Begin Extracted records
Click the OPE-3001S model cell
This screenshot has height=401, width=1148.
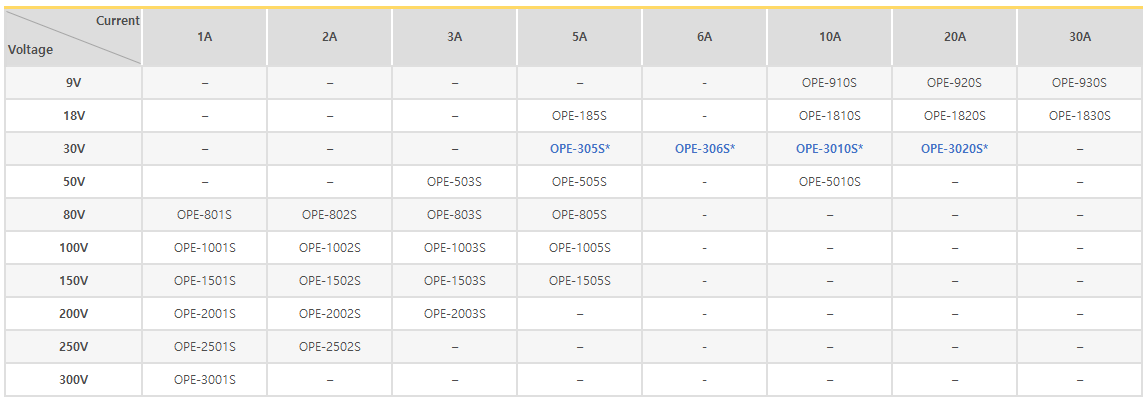pyautogui.click(x=205, y=380)
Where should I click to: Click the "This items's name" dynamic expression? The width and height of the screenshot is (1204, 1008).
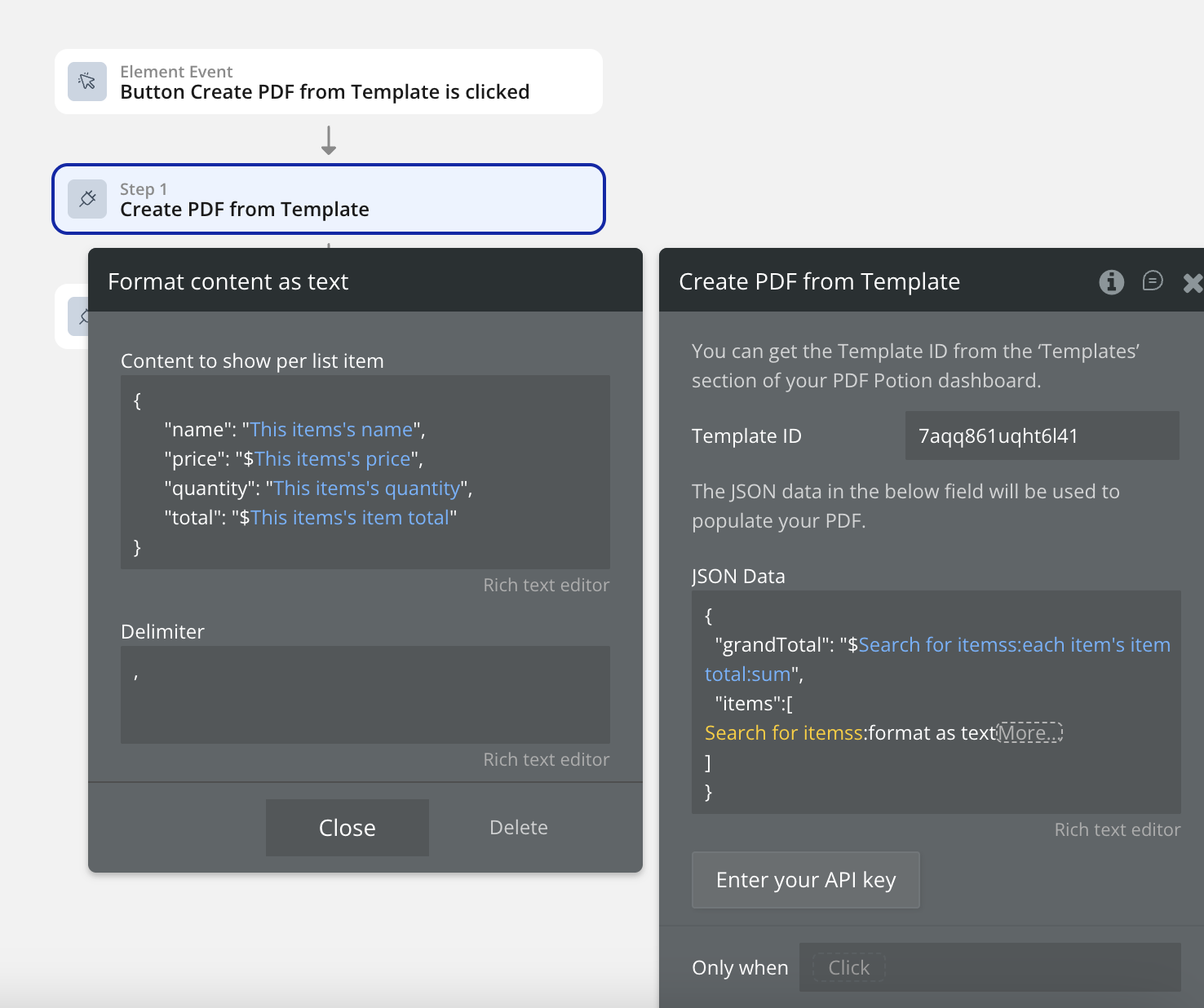331,430
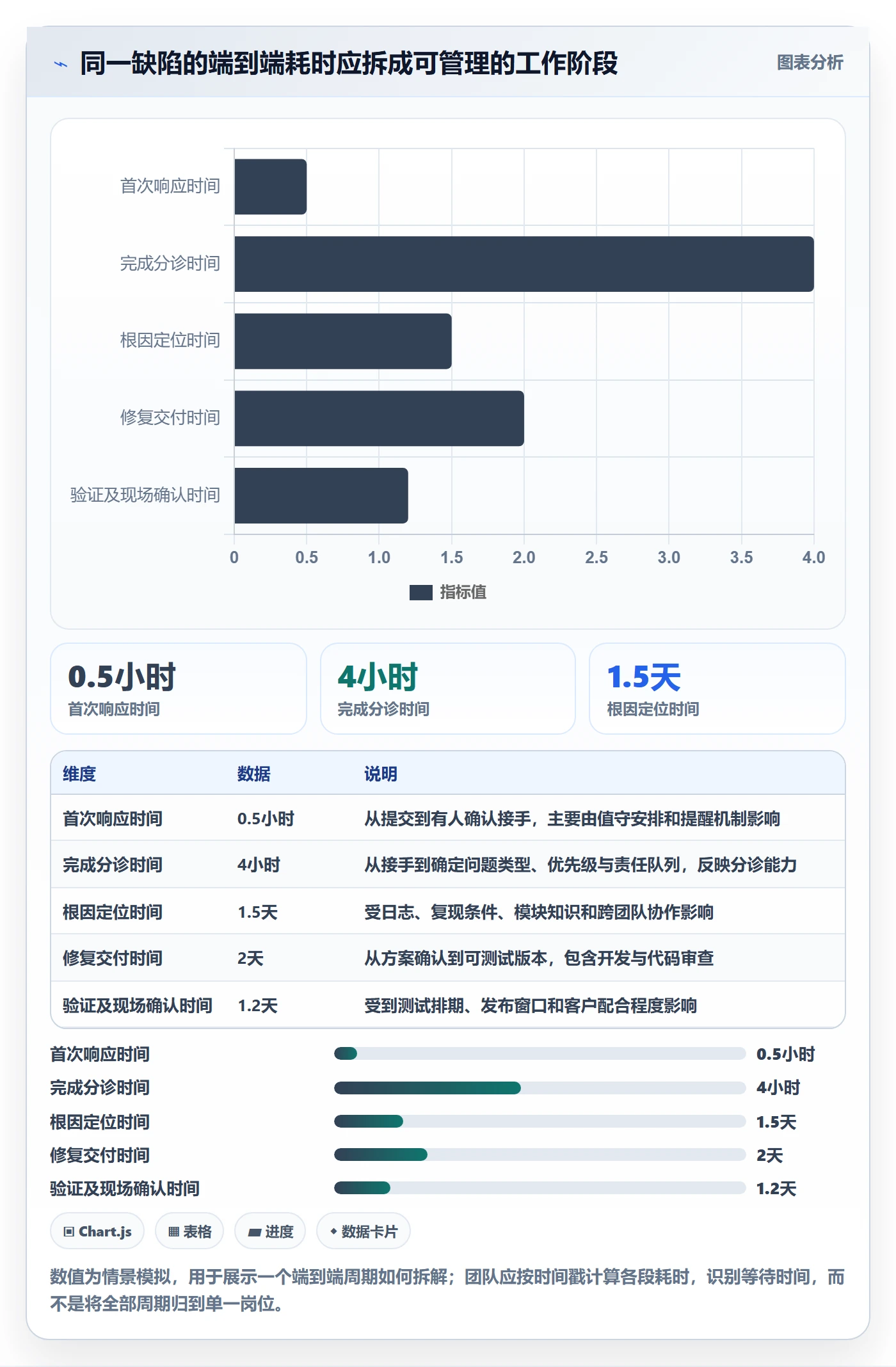896x1367 pixels.
Task: Click the 完成分诊时间 bar in the chart
Action: click(524, 264)
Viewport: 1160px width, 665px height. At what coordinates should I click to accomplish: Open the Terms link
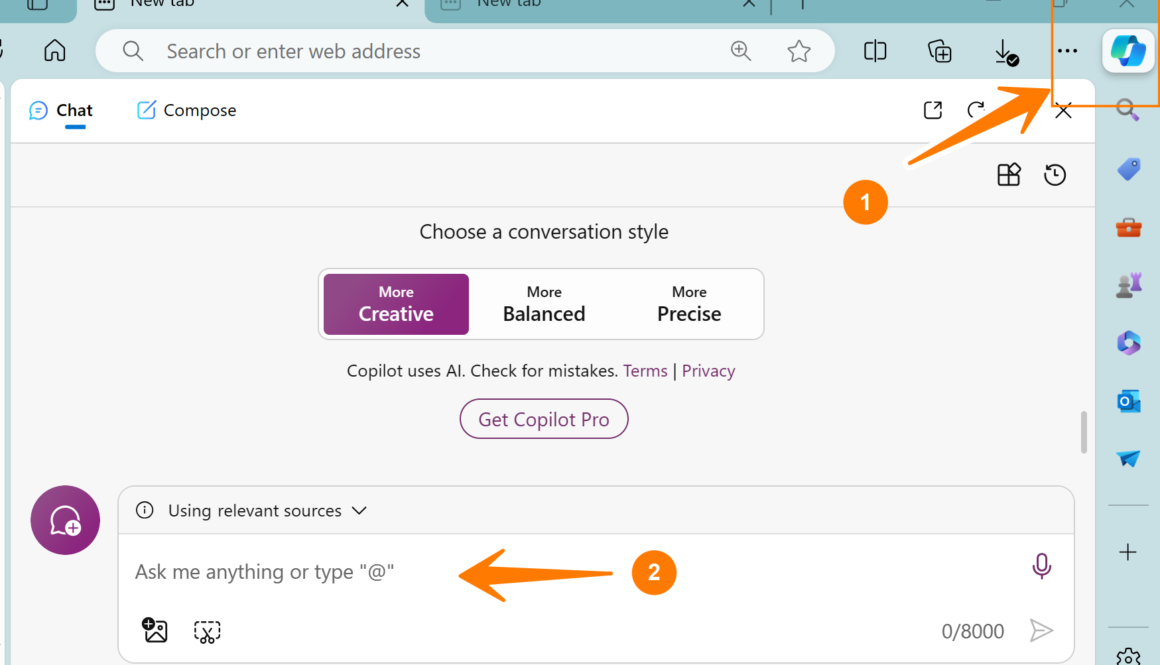645,371

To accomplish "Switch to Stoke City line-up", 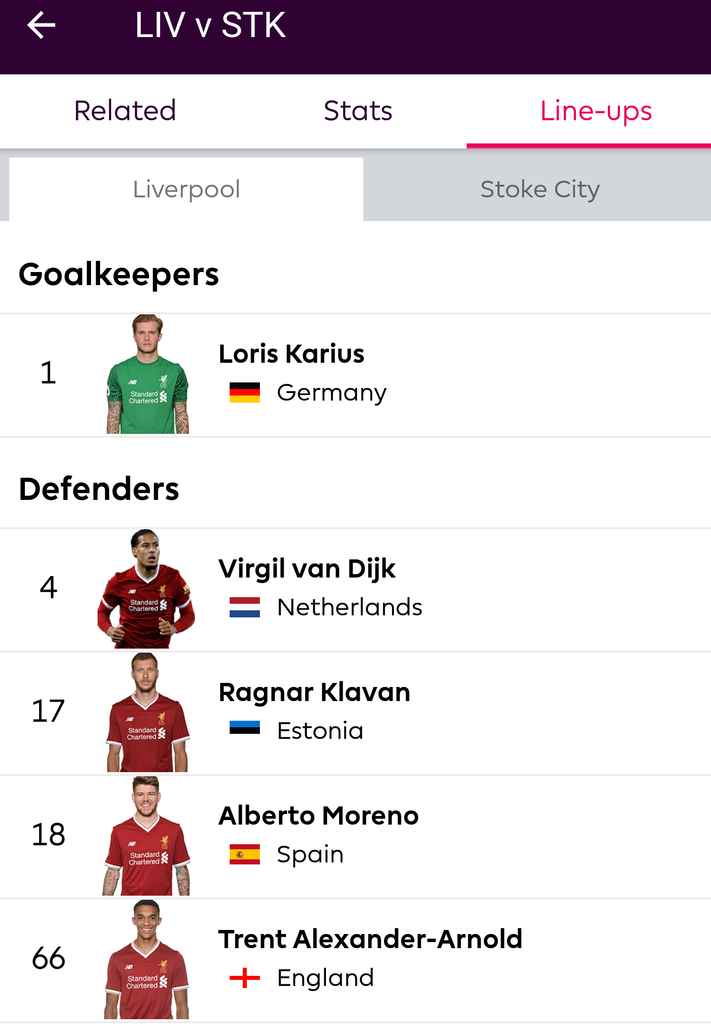I will click(539, 189).
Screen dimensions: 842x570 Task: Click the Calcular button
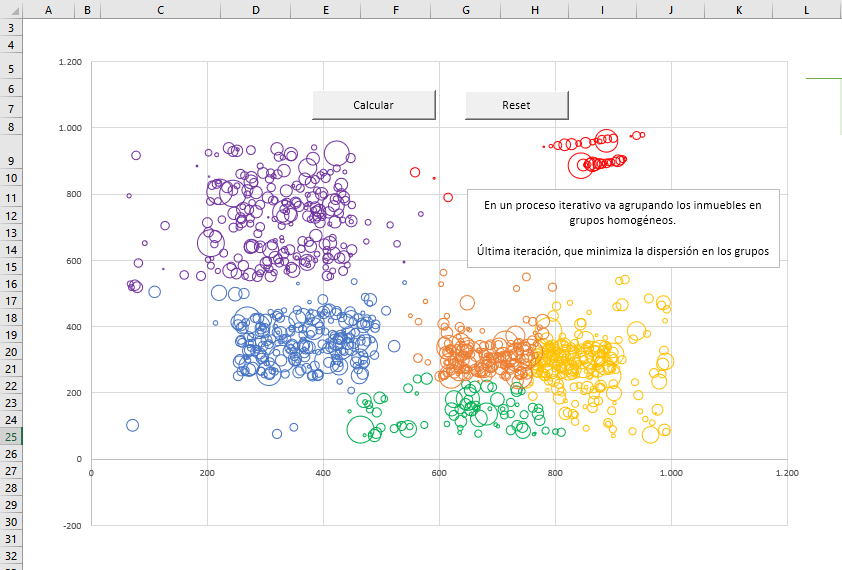pyautogui.click(x=373, y=105)
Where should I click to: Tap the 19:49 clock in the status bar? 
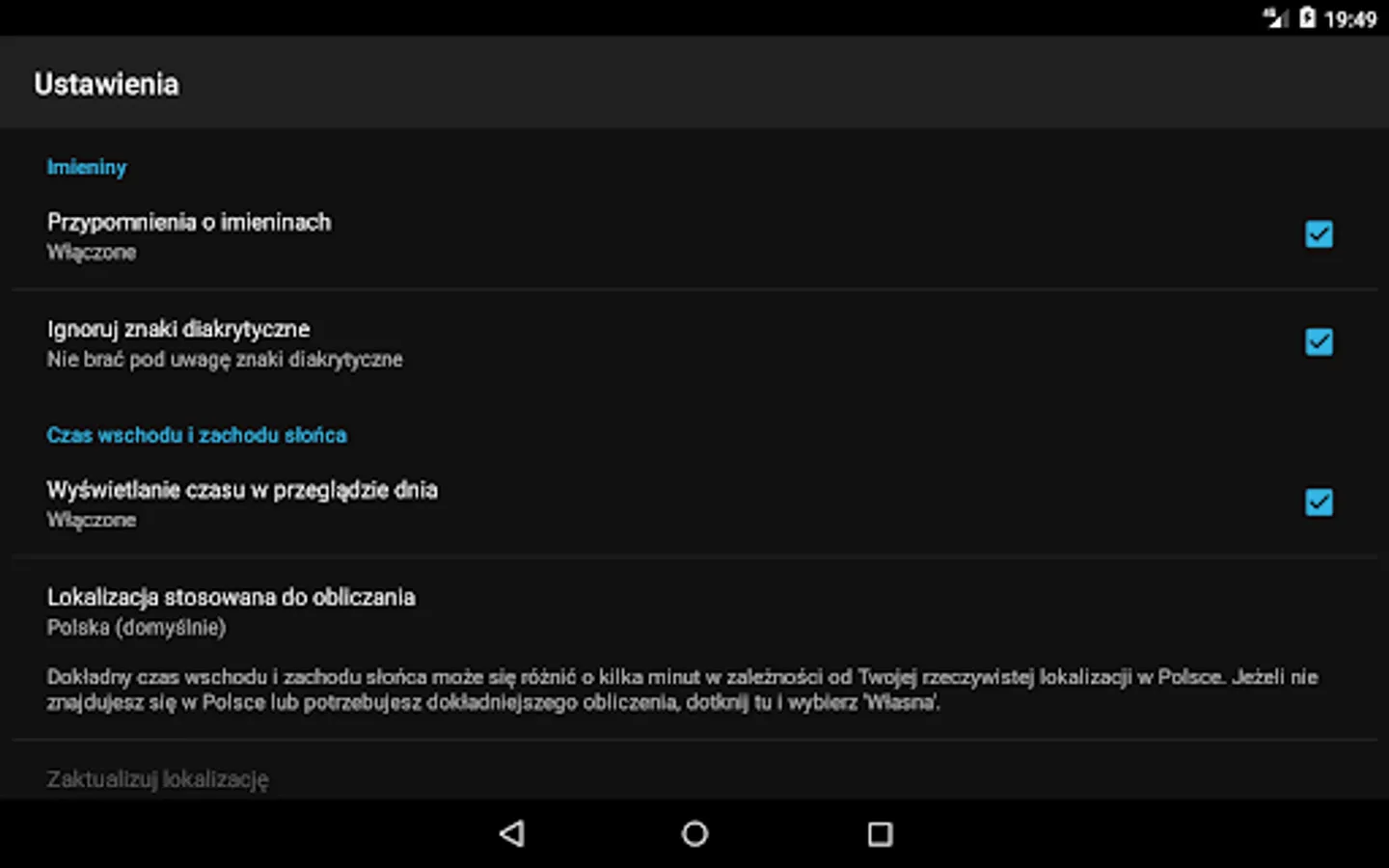click(x=1350, y=19)
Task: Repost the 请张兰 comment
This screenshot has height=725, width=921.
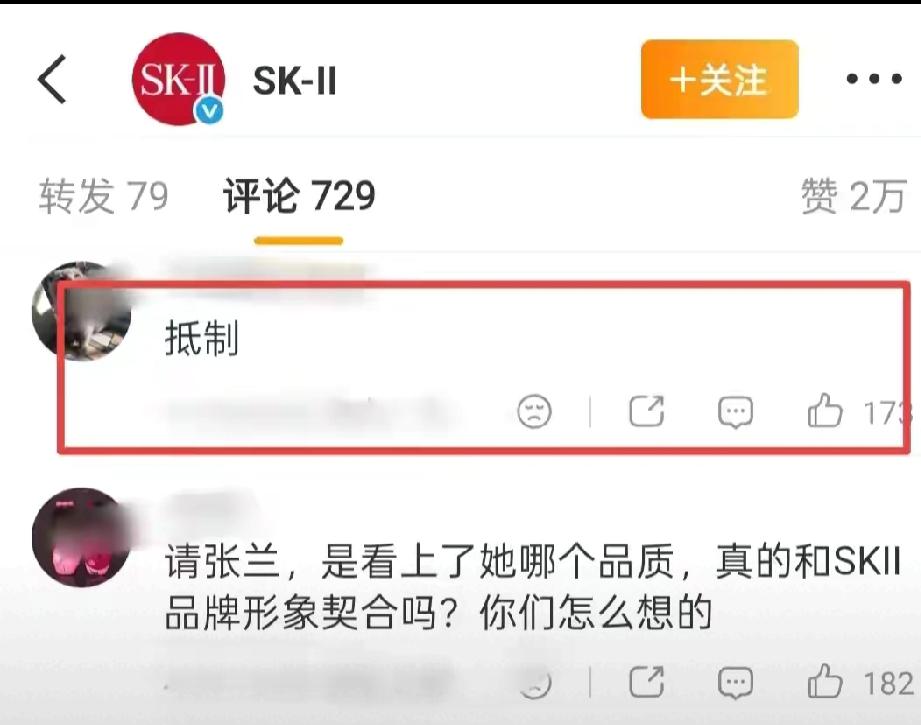Action: pyautogui.click(x=646, y=682)
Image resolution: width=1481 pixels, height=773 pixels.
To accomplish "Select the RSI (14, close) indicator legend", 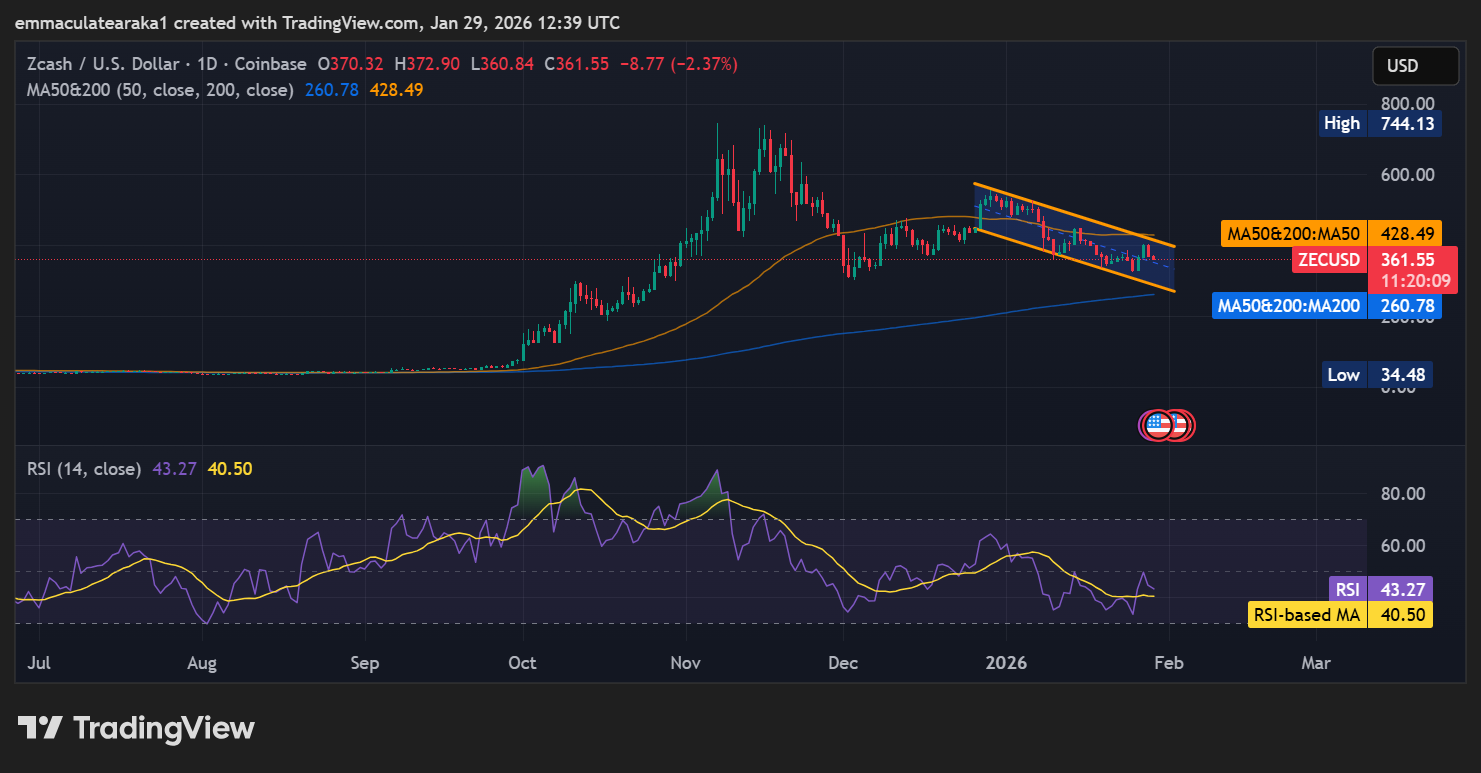I will pyautogui.click(x=84, y=468).
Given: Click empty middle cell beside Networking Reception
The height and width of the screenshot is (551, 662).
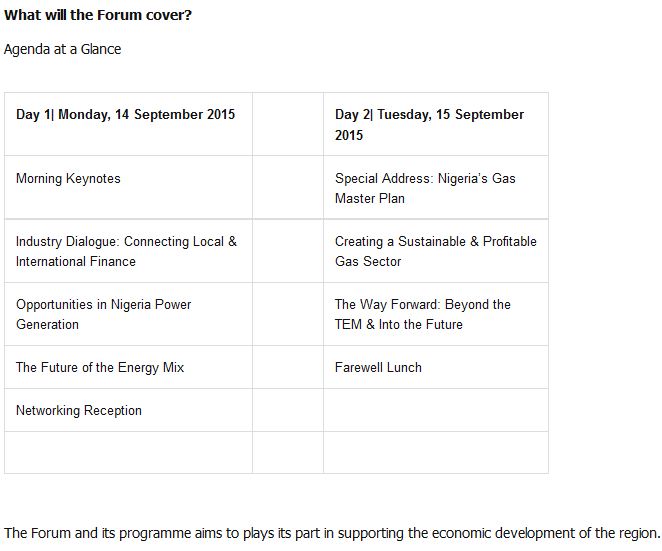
End Extracted records
:: Directions ::
Reproduce the data word for word, from its first line through the line that contains "Action: click(524, 264)", including that line, and leave the pictures out.

:: Exercise response ::
Click the OPE-3001S model cell
This screenshot has height=401, width=1148.
pyautogui.click(x=205, y=380)
Where should I click to: Click the "This items's name" dynamic expression? The width and height of the screenshot is (1204, 1008).
331,430
896x1367 pixels.
Task: Click the 完成分诊时间 bar in the chart
Action: click(524, 264)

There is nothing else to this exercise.